Dysfunctional Sars-CoV-2-M protein-specific cytotoxic T lymphocytes in patients recovering from severe COVID-19

• Published in: Nature communications Vol. 13; no. 1; pp. 7063 - 15
• Main Authors: Ogura, Hideki, Gohda, Jin, Lu, Xiuyuan, Yamamoto, Mizuki, Takesue, Yoshio, Son, Aoi, Doi, Sadayuki, Matsushita, Kazuyuki, Isobe, Fumitaka, Fukuda, Yoshihiro, Huang, Tai-Ping, Ueno, Takamasa, Mambo, Naomi, Murakami, Hiromoto, Kawaguchi, Yasushi, Inoue, Jun-ichiro, Shirai, Kunihiro, Yamasaki, Sho, Hirata, Jun-Ichi, Ishido, Satoshi
• Format: Journal Article
• Language: English
• Published: London Nature Publishing Group UK 16.12.2022; Nature Publishing Group; Nature Portfolio
• Subjects: 13/106; 13/31; 49/91; 631/1647/514/1949; 631/250/1619/554/1775; 631/250/255/2514; 631/326/596/4130; Antigen-presenting cells; Antigens; Antiviral agents; Antiviral drugs; CD8 antigen; CD8-Positive T-Lymphocytes; Cell differentiation; Coronaviruses; COVID-19; Cytotoxicity; Epitopes; Epitopes, T-Lymphocyte; Gene expression; Gene sequencing; Histocompatibility antigen HLA; HLA-A Antigens; Humanities and Social Sciences; Humans; Identification methods; Immune clearance; Immune response; Immune system; Lymphocytes; Lymphocytes T; M protein; multidisciplinary; Phenotypes; Proteins; SARS-CoV-2; Science; Science (multidisciplinary); Severe acute respiratory syndrome coronavirus 2; Structural proteins; T-Lymphocytes, Cytotoxic; Viral diseases; Viruses; γ-Interferon
• ISSN: 2041-1723; 2041-1723
• DOI: 10.1038/s41467-022-34655-1

Although the importance of virus-specific cytotoxic T lymphocytes (CTL) in virus clearance is evident in COVID-19, the characteristics of virus-specific CTLs related to disease severity have not been fully explored.

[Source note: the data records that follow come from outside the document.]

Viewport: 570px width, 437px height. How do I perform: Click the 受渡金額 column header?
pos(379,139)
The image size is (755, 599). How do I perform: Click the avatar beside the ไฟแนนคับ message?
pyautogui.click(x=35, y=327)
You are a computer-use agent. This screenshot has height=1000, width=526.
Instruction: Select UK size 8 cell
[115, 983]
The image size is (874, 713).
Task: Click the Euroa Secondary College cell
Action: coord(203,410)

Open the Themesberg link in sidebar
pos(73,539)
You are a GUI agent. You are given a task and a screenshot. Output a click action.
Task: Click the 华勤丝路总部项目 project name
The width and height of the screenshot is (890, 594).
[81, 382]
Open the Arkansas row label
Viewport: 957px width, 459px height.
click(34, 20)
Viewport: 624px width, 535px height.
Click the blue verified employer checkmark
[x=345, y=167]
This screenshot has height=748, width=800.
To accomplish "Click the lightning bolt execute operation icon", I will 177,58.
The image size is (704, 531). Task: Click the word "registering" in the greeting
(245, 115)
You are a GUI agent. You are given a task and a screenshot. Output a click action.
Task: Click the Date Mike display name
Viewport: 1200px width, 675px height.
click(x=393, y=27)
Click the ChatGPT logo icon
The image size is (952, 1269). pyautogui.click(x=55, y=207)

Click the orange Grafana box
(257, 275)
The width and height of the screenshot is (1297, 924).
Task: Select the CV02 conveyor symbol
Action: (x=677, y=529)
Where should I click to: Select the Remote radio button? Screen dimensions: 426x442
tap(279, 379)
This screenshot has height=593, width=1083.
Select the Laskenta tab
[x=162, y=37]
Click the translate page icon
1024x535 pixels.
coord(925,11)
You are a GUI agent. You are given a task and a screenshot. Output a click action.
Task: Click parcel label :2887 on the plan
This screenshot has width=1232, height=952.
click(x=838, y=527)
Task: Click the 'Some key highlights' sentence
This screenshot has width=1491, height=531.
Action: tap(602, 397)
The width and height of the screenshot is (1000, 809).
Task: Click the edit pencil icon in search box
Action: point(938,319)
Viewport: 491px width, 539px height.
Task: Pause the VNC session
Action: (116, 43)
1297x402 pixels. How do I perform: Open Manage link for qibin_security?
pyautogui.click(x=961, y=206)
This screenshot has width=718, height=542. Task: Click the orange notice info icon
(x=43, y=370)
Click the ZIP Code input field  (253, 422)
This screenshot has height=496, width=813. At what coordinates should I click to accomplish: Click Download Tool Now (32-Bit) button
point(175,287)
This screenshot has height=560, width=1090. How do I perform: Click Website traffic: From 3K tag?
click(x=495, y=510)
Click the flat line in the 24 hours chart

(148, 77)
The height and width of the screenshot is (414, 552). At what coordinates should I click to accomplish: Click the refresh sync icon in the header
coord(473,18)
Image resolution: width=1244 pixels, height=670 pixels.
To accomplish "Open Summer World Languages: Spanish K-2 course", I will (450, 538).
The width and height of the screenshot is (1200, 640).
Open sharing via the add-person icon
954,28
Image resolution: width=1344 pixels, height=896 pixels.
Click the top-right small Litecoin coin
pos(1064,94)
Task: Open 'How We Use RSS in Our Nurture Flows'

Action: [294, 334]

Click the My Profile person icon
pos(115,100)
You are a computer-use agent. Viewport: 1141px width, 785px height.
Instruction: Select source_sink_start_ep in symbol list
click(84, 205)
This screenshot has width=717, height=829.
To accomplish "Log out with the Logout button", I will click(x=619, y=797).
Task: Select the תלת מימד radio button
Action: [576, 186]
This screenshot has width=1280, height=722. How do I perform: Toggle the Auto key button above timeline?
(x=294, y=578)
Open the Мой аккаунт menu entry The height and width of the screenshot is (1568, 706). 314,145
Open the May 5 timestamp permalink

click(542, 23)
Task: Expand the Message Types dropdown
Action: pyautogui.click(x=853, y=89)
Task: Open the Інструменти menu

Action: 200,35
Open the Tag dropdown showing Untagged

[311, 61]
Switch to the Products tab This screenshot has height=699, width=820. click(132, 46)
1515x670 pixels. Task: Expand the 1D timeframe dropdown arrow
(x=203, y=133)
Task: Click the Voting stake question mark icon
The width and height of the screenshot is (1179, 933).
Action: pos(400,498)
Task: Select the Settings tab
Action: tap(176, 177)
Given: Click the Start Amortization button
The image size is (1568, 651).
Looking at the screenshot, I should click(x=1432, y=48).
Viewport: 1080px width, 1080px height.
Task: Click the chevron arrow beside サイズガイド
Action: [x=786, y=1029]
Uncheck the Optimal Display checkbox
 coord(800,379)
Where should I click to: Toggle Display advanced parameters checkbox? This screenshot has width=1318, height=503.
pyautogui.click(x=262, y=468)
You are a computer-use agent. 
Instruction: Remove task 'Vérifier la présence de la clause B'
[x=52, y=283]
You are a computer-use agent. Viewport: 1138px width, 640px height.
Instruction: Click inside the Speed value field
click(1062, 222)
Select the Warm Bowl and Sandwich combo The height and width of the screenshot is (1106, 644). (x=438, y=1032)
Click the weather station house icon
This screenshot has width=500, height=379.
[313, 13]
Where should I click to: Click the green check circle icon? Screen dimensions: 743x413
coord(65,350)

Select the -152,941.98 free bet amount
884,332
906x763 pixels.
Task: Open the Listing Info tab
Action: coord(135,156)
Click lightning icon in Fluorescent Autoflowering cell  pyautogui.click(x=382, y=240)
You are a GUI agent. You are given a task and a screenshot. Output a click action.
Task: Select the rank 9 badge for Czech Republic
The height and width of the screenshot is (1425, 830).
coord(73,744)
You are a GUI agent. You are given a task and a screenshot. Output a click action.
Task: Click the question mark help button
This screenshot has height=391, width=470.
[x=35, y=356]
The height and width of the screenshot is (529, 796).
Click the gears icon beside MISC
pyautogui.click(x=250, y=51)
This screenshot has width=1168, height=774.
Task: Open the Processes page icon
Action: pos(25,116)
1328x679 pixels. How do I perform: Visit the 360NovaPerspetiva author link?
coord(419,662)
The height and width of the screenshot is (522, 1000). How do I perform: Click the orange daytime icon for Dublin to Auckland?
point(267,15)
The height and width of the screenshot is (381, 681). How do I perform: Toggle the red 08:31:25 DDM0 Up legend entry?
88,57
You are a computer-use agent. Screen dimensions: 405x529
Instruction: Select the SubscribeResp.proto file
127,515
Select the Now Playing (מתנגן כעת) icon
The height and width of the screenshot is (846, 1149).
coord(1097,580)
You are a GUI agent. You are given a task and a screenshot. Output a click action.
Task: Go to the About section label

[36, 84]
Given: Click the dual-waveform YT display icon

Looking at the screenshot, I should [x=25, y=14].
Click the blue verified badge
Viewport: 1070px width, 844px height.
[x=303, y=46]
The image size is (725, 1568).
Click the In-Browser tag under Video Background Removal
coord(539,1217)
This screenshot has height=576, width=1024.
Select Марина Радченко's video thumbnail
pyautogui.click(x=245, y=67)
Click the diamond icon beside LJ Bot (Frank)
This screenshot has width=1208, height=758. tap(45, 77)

Here we show that the phenotype of virus-specific CTLs against immunoprevalent epitopes in COVID-19 convalescents might differ according to the course of the disease. We establish a cellular screening method that uses artificial antigen presenting cells, expressing HLA-A * 24:02, the costimulatory molecule 4-1BBL, SARS-CoV-2 structural proteins S, M, and N and non-structural proteins ORF3a and nsp6/ORF1a. The screen implicates SARS-CoV-2 M protein as a frequent target of IFNγ secreting CD8 + T cells, and identifies M 198–206 as an immunoprevalent epitope in our cohort of HLA-A * 24:02 positive convalescent COVID-19 patients recovering from mild, moderate and severe disease. Further exploration of M 198–206 -specific CD8 + T cells with single cell RNA sequencing reveals public TCRs in virus-specific CD8 + T cells, and shows an exhausted phenotype with less differentiated status in cells from the severe group compared to cells from the moderate group. In summary, this study describes a method to identify T cell epitopes, indicate that dysfunction of virus-specific CTLs might be an important determinant of clinical outcomes. Cytotoxic T lymphocytes play important roles in the anti-viral immune response in COVID-19, and it is important to know how they contribute to disease outcome. Authors here identify a dominant SARS-CoV-2 M protein epitope, M 198–206 , and show that M 198–206 -specific cytotoxic T cells from convalescent patients with severe disease harbour a gene expression pattern indicative of poor functionality.